Unchanged from last year is this driver’s good opinion of the Santa Fe’s 290-horsepower gasoline direct-injection, which delivered commendable power under a variety of conditions. This year he had the Santa Fe for a 212.9-mile trip—38 percent of it city-style driving—and averaged 21.11 mpg. That’s not sterling, but it is better than the 18.84 he saw in 2014 from a trip with almost 60 percent of miles in the city. Ride is acceptably cushy—this tester liked it better this time than he did a year ago—and steering and handling are easy and unchallenging. The Santa Fe isn’t into beating up drivers.
Front and middle-row seats are comfortable, with good leg room. The third row may accommodate tolerant adults for a while, but it’s a space better left to a younger audience.
Seat materials in the 2015 test vehicle were attractive and colorful. Plastics on top of the dash and doors have some give at the touch; they’re not overly plush, tending toward hard plastic, but soft enough at the usual touch points. Controls are easy to see, reach, and use, and visibility is not bad, with perhaps some obstruction at the rear corners.
All doors feature pockets with bottle holders—large in front, a little less so in the rear doors. The center console contains cup holders, a small open space ahead of the shift lever with power outlets, a deep cubby with an arm-rest lid, and a so-so glove box. Second-row passengers have access to storage pouches on the back of both front seats, and a cup holder and shallow tray molded into each side panel serve those consigned to the 3rd row.
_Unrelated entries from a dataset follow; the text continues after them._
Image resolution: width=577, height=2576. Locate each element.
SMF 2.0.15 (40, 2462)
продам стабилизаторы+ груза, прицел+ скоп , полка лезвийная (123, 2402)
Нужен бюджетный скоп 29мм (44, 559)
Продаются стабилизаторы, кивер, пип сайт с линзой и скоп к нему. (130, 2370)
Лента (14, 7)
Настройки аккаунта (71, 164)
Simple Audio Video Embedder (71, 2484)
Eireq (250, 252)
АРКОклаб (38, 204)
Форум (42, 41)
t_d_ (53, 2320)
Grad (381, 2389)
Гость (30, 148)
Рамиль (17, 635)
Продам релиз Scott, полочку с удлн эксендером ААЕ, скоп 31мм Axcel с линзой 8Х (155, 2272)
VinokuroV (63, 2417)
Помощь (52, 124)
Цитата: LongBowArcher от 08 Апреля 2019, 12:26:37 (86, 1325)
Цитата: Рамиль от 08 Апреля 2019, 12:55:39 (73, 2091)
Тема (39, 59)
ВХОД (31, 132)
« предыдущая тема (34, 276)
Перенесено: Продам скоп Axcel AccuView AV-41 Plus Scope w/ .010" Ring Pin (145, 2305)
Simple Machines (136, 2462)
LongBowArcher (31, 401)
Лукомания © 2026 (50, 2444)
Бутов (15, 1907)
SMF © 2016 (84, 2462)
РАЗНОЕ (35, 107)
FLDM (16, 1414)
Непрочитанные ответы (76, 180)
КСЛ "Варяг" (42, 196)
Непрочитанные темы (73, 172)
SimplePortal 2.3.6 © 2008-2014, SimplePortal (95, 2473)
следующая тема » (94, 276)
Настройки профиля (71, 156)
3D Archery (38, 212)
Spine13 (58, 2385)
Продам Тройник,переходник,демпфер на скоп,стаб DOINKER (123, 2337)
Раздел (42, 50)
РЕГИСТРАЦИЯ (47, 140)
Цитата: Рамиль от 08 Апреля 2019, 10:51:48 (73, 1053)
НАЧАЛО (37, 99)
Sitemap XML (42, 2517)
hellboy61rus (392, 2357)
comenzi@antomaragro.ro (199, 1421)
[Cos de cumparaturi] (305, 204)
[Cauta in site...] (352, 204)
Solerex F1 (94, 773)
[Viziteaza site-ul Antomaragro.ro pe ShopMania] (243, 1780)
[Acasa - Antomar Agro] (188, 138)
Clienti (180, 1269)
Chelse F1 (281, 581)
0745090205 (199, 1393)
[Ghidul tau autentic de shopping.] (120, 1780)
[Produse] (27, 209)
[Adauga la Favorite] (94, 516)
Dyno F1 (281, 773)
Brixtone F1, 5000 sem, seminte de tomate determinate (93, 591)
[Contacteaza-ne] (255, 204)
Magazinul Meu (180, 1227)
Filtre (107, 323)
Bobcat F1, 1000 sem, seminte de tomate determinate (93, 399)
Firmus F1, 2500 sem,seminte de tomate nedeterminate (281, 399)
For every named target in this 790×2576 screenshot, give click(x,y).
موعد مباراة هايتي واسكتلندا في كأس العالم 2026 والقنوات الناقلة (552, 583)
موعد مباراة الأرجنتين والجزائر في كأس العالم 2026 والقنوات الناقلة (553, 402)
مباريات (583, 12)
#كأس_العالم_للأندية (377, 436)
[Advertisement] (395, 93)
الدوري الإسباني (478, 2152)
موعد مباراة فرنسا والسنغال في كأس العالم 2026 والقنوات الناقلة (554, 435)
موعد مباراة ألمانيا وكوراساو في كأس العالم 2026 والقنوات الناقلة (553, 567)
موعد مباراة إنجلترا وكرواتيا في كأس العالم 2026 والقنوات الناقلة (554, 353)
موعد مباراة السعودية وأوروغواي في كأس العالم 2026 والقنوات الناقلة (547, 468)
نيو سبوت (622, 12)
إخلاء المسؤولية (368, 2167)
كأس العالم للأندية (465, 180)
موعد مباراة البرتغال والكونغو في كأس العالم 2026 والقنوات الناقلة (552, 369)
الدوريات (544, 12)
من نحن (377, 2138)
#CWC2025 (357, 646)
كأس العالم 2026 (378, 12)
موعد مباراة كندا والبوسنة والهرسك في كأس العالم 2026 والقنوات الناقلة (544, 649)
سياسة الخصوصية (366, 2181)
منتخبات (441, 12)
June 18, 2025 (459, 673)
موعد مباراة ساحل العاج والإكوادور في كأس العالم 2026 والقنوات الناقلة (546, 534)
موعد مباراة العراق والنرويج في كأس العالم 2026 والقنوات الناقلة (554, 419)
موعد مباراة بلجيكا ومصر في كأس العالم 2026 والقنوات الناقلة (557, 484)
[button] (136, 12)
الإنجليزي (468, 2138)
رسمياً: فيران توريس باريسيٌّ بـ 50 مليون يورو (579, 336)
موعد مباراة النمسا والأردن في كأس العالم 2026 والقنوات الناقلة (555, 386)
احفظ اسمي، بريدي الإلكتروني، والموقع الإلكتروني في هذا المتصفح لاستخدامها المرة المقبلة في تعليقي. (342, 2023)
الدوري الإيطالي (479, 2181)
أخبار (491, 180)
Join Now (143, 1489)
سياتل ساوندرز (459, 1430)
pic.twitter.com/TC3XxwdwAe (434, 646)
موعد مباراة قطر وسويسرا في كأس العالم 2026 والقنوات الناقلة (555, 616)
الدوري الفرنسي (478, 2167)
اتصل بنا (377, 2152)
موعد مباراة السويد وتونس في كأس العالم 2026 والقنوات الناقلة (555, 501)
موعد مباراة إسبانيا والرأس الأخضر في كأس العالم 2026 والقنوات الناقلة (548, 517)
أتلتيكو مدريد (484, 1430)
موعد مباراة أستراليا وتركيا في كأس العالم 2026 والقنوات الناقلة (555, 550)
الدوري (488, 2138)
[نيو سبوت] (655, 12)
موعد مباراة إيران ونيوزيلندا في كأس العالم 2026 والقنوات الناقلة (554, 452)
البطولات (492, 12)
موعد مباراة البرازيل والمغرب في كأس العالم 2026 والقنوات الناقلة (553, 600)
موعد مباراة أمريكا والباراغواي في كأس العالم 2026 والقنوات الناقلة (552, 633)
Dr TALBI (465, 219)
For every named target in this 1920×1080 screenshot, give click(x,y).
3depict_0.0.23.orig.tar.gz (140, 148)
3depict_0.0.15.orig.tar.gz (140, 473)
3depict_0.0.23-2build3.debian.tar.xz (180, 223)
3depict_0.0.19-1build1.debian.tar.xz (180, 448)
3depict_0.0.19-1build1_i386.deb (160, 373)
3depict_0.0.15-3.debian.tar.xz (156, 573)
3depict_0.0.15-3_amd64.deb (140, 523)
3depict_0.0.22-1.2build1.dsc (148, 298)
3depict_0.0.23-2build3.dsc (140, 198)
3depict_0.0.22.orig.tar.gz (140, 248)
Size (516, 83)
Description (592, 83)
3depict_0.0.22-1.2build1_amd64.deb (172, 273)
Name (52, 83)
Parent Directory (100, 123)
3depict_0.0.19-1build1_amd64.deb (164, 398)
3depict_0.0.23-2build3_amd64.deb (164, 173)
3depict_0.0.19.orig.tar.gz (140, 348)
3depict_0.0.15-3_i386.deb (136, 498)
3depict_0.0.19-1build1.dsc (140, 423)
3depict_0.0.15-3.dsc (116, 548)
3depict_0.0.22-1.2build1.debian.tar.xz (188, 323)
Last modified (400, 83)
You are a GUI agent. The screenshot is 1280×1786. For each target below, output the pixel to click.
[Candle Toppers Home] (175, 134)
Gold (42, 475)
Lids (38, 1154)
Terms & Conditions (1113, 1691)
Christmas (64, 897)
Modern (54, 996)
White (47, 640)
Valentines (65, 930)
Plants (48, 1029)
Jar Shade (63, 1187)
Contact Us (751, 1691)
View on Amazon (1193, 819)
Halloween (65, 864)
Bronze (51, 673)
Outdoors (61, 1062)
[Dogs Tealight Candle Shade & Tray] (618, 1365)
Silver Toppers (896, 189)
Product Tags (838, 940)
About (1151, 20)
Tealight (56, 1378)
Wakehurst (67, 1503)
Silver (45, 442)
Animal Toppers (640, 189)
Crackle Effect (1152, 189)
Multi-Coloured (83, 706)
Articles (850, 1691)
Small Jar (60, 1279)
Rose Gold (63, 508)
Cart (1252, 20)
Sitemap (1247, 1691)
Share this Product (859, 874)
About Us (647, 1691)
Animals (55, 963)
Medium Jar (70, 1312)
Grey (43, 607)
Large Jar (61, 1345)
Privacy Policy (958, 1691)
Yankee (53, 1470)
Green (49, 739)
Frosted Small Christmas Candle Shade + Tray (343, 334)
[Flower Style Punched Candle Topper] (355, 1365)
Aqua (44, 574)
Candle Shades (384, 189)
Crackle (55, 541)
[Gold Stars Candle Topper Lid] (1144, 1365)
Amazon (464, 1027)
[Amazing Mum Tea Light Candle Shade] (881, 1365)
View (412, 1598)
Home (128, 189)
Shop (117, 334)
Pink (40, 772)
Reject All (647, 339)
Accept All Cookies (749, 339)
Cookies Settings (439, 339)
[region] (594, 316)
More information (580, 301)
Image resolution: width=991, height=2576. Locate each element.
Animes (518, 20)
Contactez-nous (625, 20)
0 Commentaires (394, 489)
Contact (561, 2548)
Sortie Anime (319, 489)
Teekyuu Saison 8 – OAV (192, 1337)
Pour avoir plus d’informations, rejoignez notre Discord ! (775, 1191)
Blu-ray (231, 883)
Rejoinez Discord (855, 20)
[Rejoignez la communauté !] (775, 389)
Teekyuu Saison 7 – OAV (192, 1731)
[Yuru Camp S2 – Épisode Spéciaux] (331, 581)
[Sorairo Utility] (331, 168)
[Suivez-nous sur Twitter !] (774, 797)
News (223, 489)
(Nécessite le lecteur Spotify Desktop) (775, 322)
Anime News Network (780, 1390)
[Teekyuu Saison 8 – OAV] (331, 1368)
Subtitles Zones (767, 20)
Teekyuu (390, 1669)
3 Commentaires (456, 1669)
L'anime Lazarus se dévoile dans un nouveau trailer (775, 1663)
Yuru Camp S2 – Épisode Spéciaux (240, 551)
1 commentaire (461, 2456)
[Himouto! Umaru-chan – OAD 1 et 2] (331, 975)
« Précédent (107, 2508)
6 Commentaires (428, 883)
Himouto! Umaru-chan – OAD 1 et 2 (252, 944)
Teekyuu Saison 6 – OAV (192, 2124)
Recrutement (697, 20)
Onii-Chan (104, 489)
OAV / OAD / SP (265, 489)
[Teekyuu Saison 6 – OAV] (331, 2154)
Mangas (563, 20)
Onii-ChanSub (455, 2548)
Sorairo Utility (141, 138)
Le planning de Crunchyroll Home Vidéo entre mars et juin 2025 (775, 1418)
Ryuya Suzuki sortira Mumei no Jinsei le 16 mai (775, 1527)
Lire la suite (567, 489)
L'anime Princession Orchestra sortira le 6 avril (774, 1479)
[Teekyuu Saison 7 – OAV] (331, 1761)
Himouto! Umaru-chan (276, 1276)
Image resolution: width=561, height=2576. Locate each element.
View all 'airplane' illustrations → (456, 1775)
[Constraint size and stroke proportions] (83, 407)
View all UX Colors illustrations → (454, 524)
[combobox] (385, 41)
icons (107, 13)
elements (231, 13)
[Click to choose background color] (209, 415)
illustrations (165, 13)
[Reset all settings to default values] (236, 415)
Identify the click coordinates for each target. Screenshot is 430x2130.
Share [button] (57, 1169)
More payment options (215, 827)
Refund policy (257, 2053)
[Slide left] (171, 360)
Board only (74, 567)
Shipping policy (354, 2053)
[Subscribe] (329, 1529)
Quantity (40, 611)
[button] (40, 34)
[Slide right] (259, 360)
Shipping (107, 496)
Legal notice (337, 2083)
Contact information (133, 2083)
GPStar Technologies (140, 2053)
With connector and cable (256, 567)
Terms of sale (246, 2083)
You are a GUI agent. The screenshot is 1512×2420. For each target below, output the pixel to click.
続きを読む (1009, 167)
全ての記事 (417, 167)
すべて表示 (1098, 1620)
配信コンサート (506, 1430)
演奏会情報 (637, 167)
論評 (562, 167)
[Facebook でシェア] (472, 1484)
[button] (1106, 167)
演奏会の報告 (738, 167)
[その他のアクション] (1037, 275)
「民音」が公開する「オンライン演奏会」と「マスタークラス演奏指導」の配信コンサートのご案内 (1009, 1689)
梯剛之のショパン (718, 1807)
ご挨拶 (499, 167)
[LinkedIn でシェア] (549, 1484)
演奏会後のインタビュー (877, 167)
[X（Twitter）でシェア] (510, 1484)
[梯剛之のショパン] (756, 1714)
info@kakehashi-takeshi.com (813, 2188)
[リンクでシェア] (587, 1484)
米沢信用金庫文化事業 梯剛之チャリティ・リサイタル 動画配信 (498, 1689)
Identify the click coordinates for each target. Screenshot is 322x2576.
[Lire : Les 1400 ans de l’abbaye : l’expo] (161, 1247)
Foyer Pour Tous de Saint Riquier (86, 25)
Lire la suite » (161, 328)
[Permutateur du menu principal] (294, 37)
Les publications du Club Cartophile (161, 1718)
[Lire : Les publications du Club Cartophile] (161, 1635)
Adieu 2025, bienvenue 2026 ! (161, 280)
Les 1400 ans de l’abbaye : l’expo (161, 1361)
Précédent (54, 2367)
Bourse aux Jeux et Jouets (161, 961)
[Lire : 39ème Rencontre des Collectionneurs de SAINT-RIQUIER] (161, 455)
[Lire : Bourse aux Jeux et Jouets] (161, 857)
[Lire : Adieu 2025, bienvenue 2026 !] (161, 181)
With all rows of seats up, cargo space is slight in back. However, the easy tug of a cord makes the 50/50 3rd-row seats fold flat to form a generous cargo hold. For even more hauling space, the middle-row individual seats fold, though they rest a few inches higher than the rest of the cargo floor.
CG’s 2015 Santa Fe tester was equipped with a $4650 option package that turned the vehicle into a somewhat oxymoronic Limited Ultimate. Much of the Ultimate-group equipment matched up to the Technology Package add-ons that our 2014 sample had: high-intensity headlights, a panoramic sunroof, rear parking assist, a heated steering wheel, driver’s memory seat, heated 2nd-row seats, navigation system on an 8-inch touchscreen, and an improved audio system. The Ultimate package also lists LED taillights, ventilated front seats, premium door-silll plates, and a 115-volt power outlet. With carpeted floor mats, the bottom line on our latest Santa Fe Limited AWD came to $41,695 delivered.